Regarding the problem statement and the targeted unknowns, in the present work, we address the problem of predicting the cavity shape for fixed cavity length and unknown vaporization pressure (cavitation number) as presented in the early works of [22]. This simplification facilitates the verification of the proposed numerical scheme through comparisons against other methods [18,22], which is found to predict well both the cavity shape and the cavitation number. The “fixed cavity length” assumption can be waived in future work by means of an iterative scheme, as shown in the work of [19]. Moreover, the benefits of using the present adjoint method to predict the sensitivity derivatives are highlighted through a convergence study and comparisons against finite differences (FDM). The effects of hydrofoil thickness on the cavitation number and cavity volume are investigated in a parametric case study for hydrofoils based on the NACA 16-series.
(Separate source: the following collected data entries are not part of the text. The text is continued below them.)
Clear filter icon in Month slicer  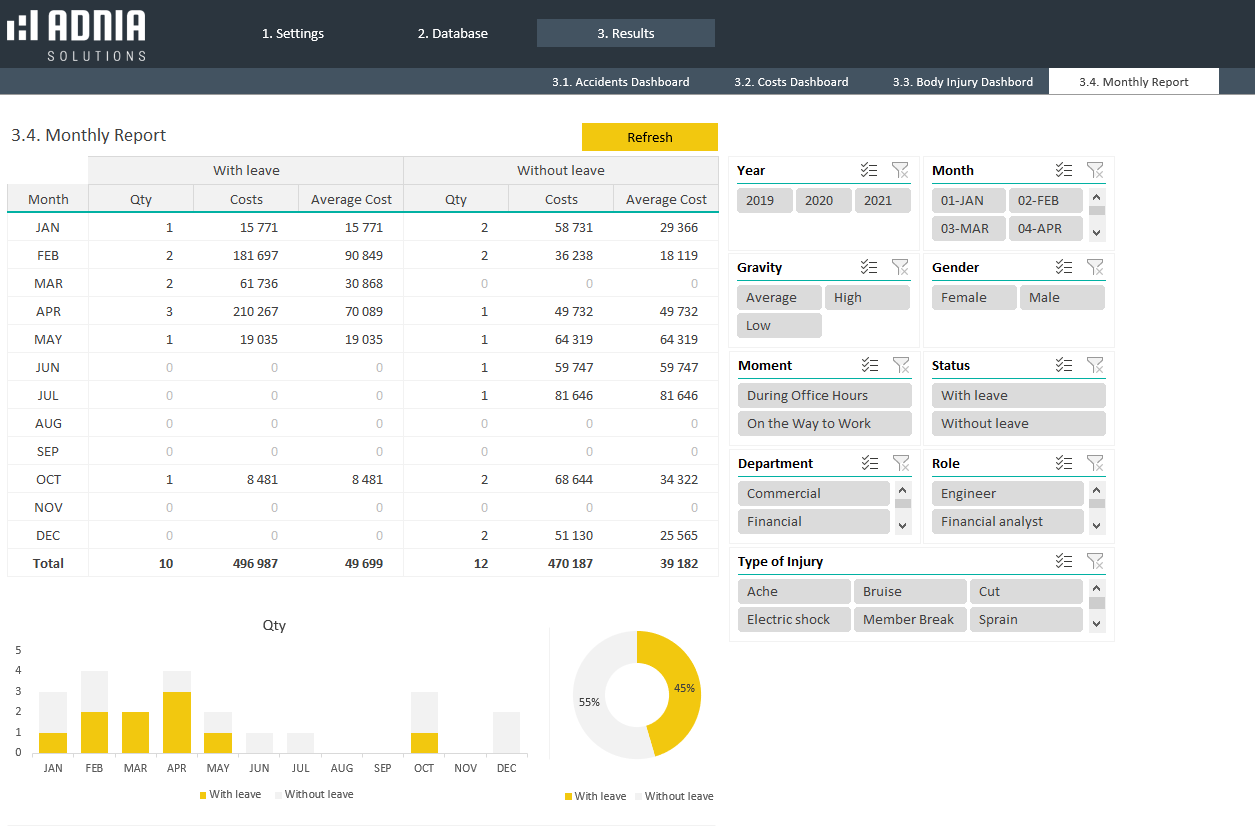pos(1095,171)
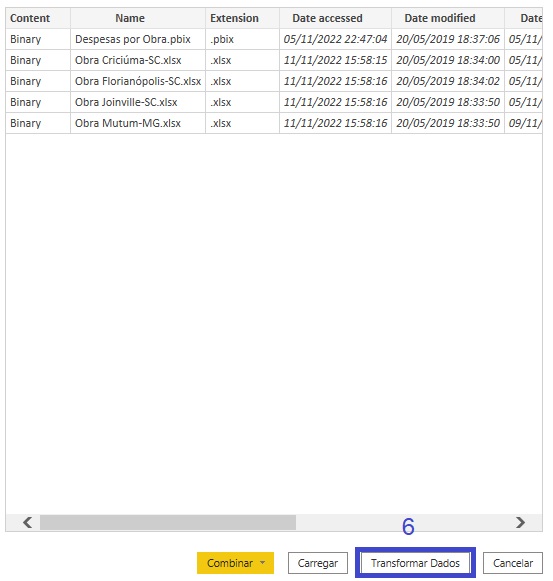Cancel the dialog with Cancelar
Screen dimensions: 553x581
coord(513,563)
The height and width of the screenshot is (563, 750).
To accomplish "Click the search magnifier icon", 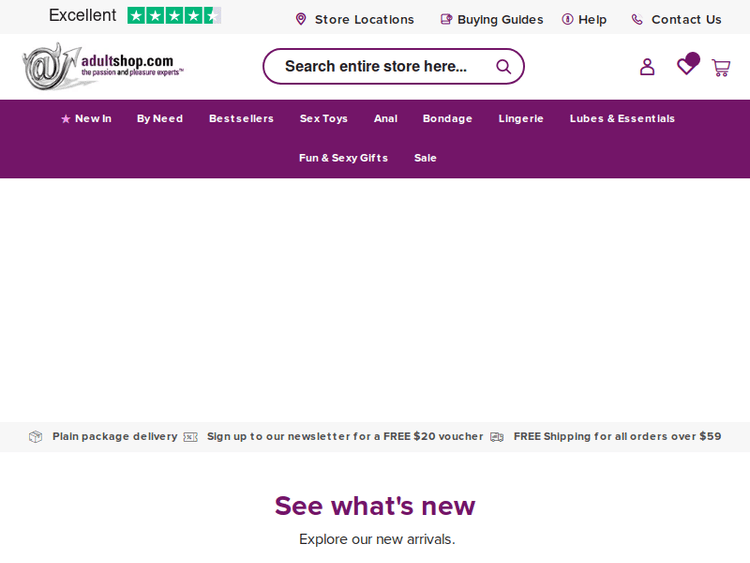I will click(x=503, y=67).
Finally, concluding remarks are provided along with suggestions for future work and research directions.

2. Inverse Problem

This section presents the mathematical formulation behind the proposed adjoint optimization prediction method for the case of partially cavitating hydrofoils in a steady flow. The formulation of the inverse problem (see Figure 1) and the assumptions made are discussed in detail. Particularly, the governing partial differential equations for the lifting flow problem of a hydrofoil in steady flow with a given sectional profile and inflow conditions, namely the primal problem, can be solved numerically in the sense of boundary integral equations (BIE), as discussed in Section 2.1.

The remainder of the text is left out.